Hugoton Royalty Trust (Weighted Average Cost of Capital (WACC) Analysis)



Helpful Information for Hugoton Royalty Trust's Analysis

What is the WACC Formula? Analyst use the WACC Discount Rate (weighted average cost of capital) to determine Hugoton Royalty Trust's investment risk. WACC Formula = Cost of Equity (CAPM) * Common Equity + (Cost of Debt) * Total Debt.
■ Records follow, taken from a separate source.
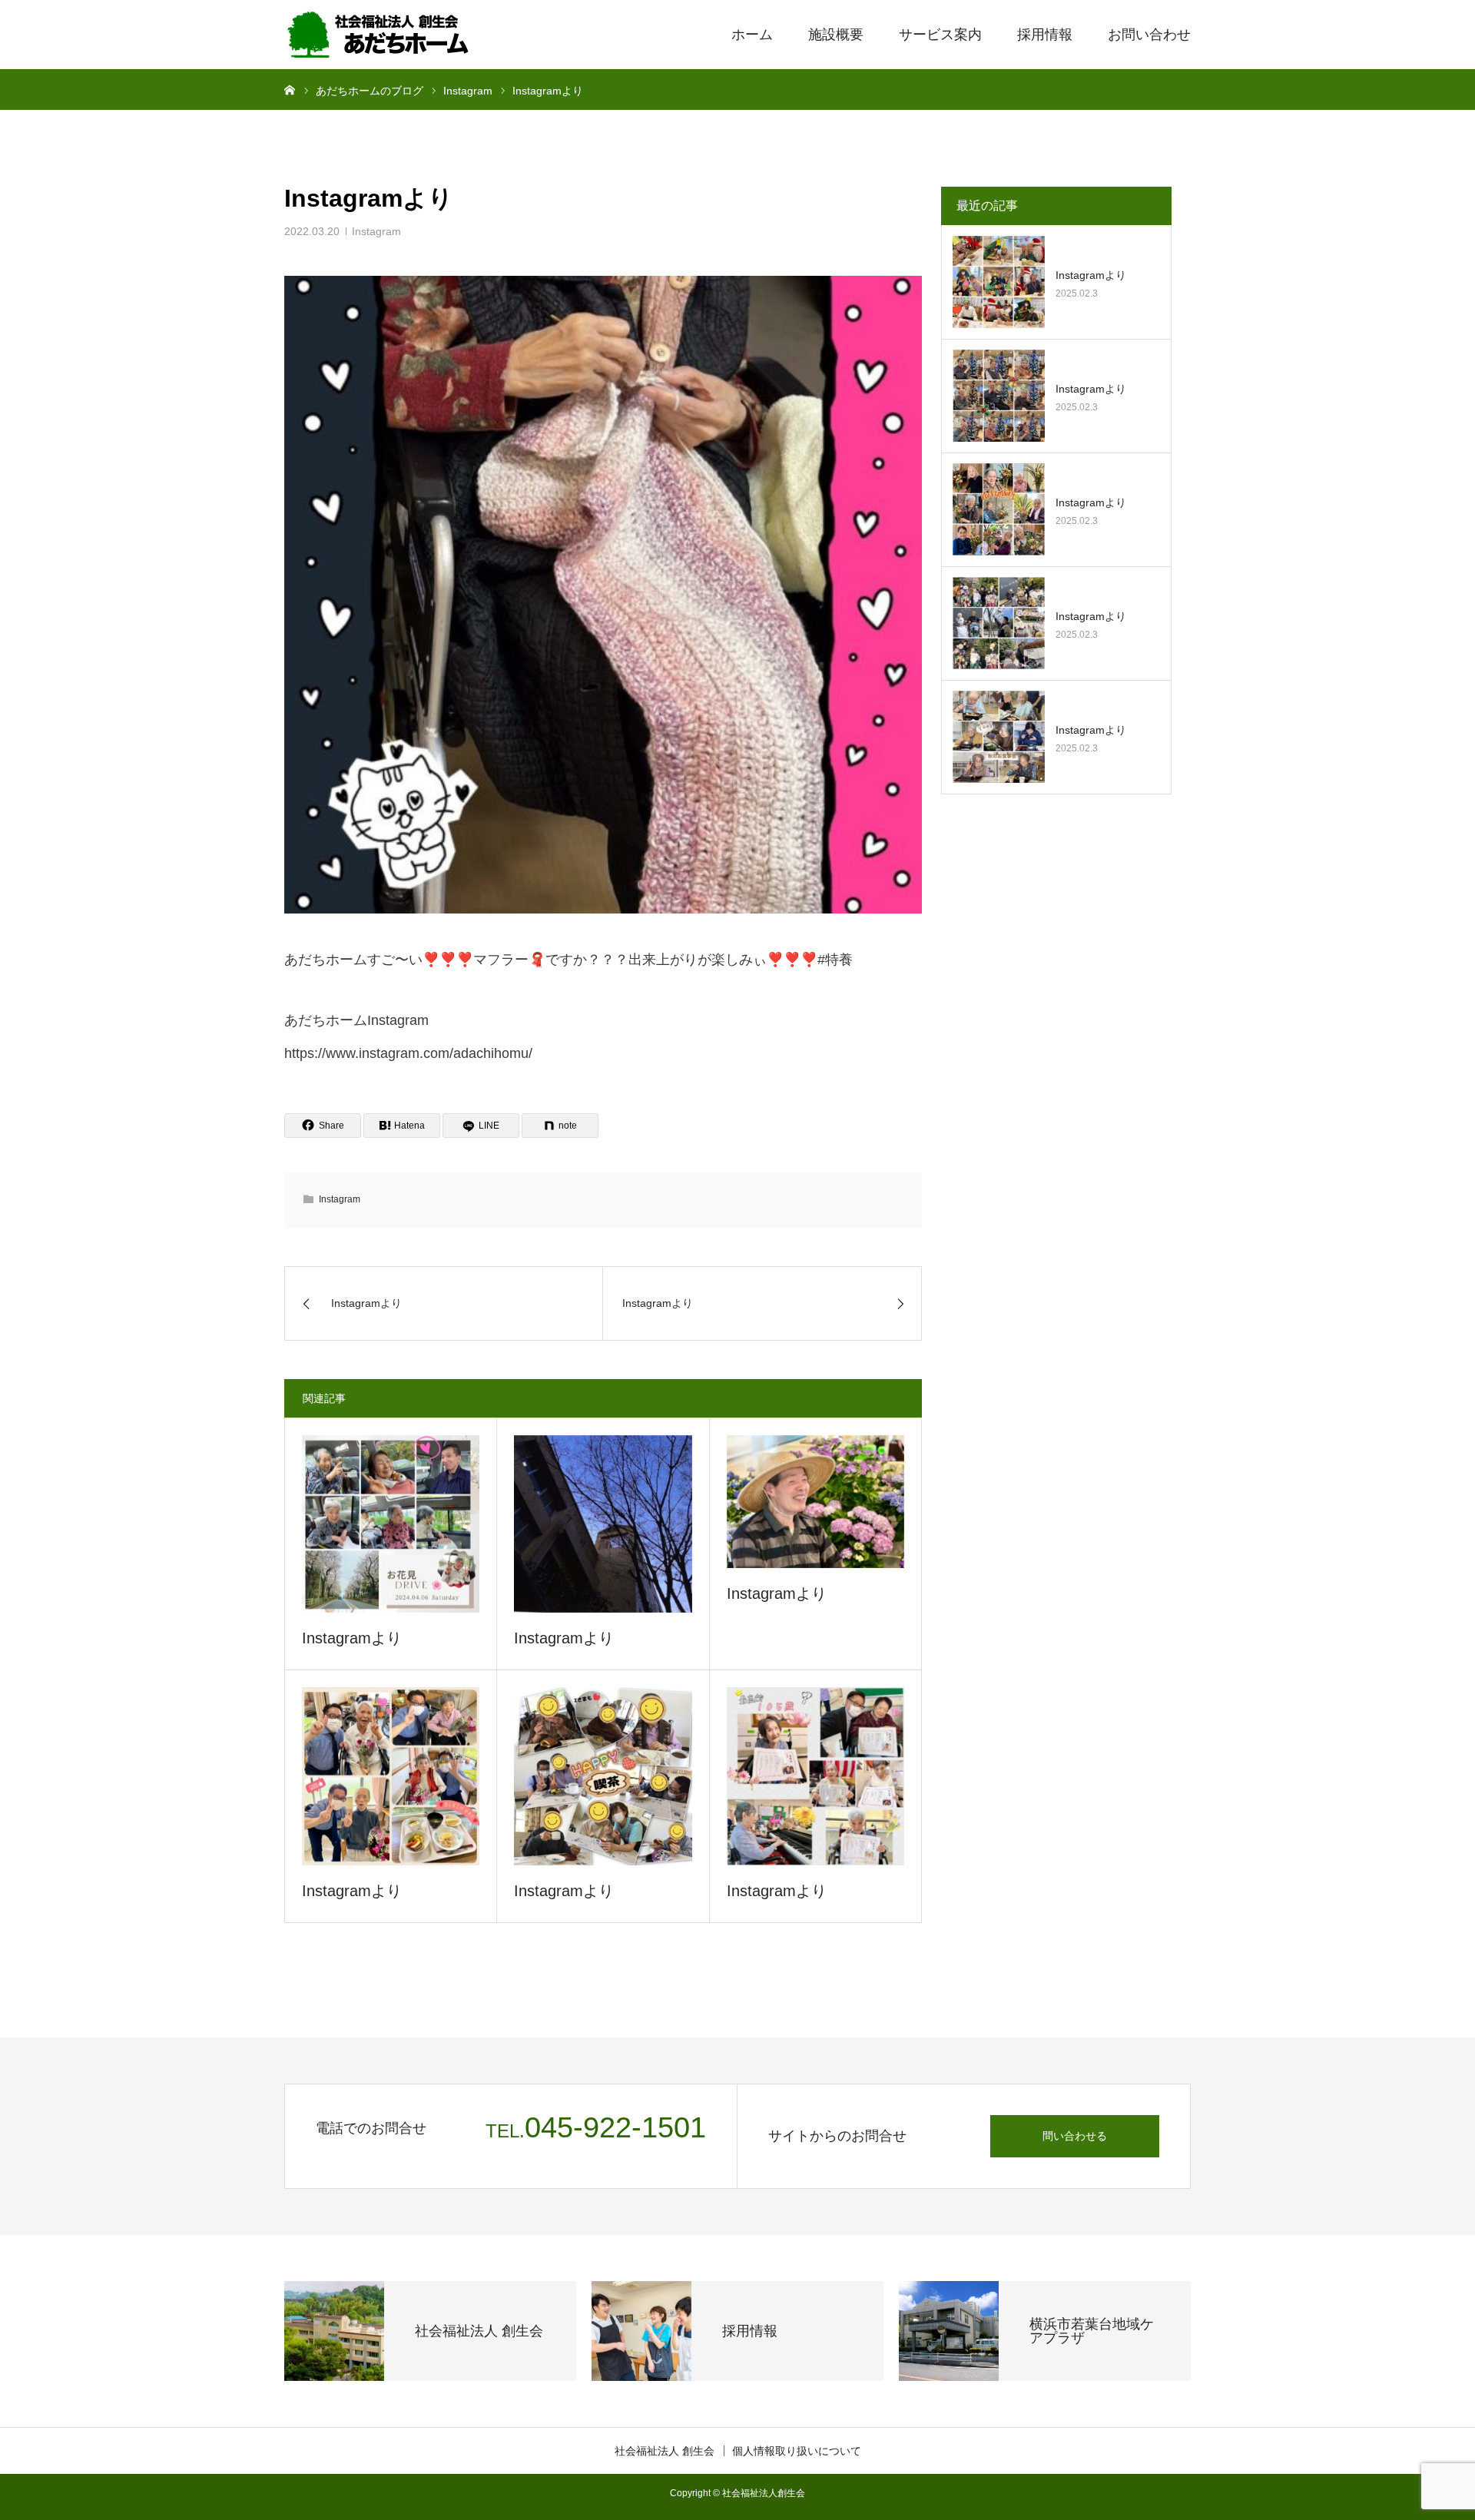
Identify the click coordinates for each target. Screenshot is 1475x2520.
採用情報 (1044, 34)
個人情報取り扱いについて (796, 2450)
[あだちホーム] (380, 35)
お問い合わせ (1149, 34)
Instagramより (352, 1638)
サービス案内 (940, 34)
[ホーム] (289, 89)
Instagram (376, 231)
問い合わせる (1074, 2136)
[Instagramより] (390, 1524)
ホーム (752, 34)
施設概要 (835, 34)
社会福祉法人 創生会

The result of this calculation is an essential input for the discounted cash flow (DCF) analysis for Hugoton Royalty Trust. Value Investing Importance? This method is widely used by investment professionals to determine the correct price for investments in Hugoton Royalty Trust before they make value investing decisions. This WACC analysis is used in Hugoton Royalty Trust's discounted cash flow (DCF) valuation and see how the WACC calculation affect's Hugoton Royalty Trust's company valuation.

WACC Analysis Information

1. The WACC (discount rate) calculation for Hugoton Royalty Trust uses comparable companies to produce a single WACC (discount rate). An industry average WACC (discount rate) is the most accurate for Hugoton Royalty Trust over the long term. If there are any short-term differences between the industry WACC and Hugoton Royalty Trust's WACC (discount rate), then Hugoton Royalty Trust is more likely to revert to the industry WACC (discount rate) over the long term.

2. The WACC calculation uses the higher of Hugoton Royalty Trust's WACC or the risk free rate, because no investment can have a cost of capital that is better than risk free. This situation may occur if the beta is negative and Hugoton Royalty Trust uses a significant proportion of equity capital.